- Born: c. 1850 Mayfield, Wisconsin
- Died: March 29, 1906 Manhattan, Nevada
- Place of burial: Columbarium of San Francisco
- Allegiance: United States of America
- Branch: United States Army
- Rank: Sergeant
- Unit: 5th United States Cavalry
- Conflicts: American Indian Wars
- Awards: Medal of Honor

= Frank E. Hill (Medal of Honor) =

United States Army soldier (1850–1906)

Frank E. Hill (c. 1850 – March 29, 1906) served in the United States Army during the American Indian Wars. He received the Medal of Honor.

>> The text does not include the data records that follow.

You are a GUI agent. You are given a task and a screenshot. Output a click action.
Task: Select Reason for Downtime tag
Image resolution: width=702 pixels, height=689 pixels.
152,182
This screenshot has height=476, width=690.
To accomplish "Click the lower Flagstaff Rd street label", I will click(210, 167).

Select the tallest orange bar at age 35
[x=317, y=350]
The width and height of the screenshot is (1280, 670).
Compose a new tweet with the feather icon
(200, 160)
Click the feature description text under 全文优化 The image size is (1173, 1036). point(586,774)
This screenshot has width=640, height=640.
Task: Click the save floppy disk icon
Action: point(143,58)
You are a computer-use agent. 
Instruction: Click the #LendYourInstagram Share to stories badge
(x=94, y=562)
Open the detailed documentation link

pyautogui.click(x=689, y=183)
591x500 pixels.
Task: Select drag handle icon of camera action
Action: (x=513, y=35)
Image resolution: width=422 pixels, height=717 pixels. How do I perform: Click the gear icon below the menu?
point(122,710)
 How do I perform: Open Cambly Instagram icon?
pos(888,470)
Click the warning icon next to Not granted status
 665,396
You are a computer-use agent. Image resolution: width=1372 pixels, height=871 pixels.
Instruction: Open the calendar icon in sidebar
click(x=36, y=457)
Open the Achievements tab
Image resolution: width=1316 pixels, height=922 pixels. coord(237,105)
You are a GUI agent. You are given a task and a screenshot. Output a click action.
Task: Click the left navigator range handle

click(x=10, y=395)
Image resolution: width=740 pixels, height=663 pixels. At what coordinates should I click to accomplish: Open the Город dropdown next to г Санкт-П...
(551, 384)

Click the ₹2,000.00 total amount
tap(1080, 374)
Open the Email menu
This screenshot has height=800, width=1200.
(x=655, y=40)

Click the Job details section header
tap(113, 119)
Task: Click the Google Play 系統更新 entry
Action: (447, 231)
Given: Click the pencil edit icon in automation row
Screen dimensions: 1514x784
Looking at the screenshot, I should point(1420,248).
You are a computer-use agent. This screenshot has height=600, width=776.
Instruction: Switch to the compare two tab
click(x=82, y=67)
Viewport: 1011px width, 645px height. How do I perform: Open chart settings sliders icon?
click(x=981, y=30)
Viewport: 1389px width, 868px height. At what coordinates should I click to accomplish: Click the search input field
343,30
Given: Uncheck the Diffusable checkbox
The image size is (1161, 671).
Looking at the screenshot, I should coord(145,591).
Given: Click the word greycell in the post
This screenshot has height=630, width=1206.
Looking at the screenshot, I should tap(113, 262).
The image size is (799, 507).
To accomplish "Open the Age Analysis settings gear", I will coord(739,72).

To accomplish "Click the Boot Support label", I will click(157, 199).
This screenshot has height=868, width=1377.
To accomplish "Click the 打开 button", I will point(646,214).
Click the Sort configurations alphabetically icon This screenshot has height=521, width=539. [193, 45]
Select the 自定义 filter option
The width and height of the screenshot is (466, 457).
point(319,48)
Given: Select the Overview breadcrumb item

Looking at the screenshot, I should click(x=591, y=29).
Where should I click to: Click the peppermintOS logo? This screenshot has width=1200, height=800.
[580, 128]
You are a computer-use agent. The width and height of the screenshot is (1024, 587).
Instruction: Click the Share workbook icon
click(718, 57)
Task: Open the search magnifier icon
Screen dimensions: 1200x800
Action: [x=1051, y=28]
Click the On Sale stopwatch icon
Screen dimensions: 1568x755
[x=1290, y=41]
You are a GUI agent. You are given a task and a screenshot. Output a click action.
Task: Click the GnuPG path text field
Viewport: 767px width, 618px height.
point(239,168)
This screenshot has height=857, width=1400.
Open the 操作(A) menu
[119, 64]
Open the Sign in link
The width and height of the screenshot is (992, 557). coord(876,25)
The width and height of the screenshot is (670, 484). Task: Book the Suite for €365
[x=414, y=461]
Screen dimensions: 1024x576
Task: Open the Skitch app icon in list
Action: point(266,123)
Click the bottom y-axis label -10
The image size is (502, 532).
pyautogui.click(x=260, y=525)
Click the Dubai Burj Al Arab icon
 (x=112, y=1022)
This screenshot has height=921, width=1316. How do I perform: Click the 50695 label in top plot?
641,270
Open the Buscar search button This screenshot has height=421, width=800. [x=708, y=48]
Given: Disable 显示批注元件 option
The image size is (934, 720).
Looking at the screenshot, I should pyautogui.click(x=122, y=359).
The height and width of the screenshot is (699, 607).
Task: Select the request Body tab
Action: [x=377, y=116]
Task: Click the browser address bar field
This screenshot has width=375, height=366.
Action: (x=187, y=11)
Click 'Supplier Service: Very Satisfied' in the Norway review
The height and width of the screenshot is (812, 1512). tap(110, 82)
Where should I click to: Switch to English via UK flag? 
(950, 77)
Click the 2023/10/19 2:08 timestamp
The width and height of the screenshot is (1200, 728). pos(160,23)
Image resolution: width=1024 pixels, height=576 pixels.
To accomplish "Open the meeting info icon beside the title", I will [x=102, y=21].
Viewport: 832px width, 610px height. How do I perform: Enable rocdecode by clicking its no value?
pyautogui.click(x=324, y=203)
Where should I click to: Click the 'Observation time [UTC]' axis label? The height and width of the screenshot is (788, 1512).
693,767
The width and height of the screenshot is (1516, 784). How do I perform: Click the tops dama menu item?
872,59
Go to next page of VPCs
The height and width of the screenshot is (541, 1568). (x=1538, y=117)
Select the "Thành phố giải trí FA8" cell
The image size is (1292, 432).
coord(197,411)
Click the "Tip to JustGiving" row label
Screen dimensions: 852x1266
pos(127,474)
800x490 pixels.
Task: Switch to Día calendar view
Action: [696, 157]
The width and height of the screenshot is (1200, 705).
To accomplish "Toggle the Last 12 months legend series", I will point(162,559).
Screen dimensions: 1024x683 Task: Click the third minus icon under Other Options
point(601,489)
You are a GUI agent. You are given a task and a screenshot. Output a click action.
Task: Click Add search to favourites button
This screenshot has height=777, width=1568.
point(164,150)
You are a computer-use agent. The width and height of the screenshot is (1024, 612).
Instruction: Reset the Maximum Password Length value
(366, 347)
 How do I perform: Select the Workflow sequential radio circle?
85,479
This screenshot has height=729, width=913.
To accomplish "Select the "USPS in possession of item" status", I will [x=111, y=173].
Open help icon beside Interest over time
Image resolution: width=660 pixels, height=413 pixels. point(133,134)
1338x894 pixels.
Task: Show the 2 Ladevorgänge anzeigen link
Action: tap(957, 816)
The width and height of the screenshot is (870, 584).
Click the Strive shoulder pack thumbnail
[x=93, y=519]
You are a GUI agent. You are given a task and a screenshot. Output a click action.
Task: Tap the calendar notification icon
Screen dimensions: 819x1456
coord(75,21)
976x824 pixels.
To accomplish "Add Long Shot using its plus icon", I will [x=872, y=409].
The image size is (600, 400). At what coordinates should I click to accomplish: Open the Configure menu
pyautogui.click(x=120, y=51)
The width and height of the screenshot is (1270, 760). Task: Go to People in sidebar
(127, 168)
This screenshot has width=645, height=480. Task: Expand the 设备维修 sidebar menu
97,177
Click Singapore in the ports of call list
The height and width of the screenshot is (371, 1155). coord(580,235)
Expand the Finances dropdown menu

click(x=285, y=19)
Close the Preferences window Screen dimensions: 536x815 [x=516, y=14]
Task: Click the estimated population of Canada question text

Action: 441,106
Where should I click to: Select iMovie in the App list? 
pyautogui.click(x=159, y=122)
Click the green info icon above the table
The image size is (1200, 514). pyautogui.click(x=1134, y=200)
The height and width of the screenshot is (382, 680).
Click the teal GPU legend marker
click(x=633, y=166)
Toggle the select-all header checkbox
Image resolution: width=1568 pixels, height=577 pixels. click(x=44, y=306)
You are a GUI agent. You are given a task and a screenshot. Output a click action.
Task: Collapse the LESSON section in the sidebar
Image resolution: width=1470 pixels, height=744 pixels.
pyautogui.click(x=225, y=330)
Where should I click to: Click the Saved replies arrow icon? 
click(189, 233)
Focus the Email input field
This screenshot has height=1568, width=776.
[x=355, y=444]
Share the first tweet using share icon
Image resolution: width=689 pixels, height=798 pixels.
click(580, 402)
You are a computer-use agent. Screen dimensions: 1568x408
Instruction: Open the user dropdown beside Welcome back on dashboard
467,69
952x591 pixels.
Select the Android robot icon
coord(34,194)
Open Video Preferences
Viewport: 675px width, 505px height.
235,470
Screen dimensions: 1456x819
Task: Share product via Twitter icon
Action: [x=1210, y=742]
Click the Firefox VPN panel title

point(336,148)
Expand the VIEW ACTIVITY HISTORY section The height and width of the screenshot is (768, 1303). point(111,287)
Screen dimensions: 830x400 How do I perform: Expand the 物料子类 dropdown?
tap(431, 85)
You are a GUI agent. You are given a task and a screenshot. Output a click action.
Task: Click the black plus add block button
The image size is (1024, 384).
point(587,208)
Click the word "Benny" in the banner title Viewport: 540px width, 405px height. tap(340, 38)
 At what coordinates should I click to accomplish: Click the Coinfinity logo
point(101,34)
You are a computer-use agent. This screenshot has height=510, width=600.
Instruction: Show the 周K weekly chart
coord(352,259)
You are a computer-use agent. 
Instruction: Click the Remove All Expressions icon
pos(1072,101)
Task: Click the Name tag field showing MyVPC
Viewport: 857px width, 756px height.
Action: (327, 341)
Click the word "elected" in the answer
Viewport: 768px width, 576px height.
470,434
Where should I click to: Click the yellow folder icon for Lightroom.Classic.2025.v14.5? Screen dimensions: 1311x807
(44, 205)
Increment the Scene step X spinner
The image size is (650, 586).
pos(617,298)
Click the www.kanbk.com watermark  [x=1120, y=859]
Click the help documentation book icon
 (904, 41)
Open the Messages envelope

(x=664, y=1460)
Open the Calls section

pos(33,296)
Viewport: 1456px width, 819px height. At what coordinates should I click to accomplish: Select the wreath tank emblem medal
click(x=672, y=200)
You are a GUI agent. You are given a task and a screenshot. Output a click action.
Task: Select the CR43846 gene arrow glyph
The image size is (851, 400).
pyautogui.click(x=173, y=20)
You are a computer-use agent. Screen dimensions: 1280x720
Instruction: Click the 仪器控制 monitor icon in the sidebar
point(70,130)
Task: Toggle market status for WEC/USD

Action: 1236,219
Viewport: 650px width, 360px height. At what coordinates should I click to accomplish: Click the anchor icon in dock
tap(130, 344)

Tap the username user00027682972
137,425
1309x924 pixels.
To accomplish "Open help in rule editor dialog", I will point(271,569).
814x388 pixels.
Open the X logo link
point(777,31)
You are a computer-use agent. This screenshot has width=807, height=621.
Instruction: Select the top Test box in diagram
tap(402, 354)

Hill was born in Mayfield, Wisconsin. He died on March 20, 1906, in Manhattan, Nevada. His ashes rest in the Columbarium of San Francisco in San Francisco, California.

Hill was severely wounded during an outbreak at Camp Date Creek, Arizona Territory on September 8, 1872; he later received a Medal of Honor for the incident. He also received an honorable mention for his actions north of Baby Canyon on December 29, 1872.

==Medal of Honor citation==
His award citation reads:
Secured the person of a hostile Apache Chief, although while holding the chief he was severely wounded in the back by another Indian.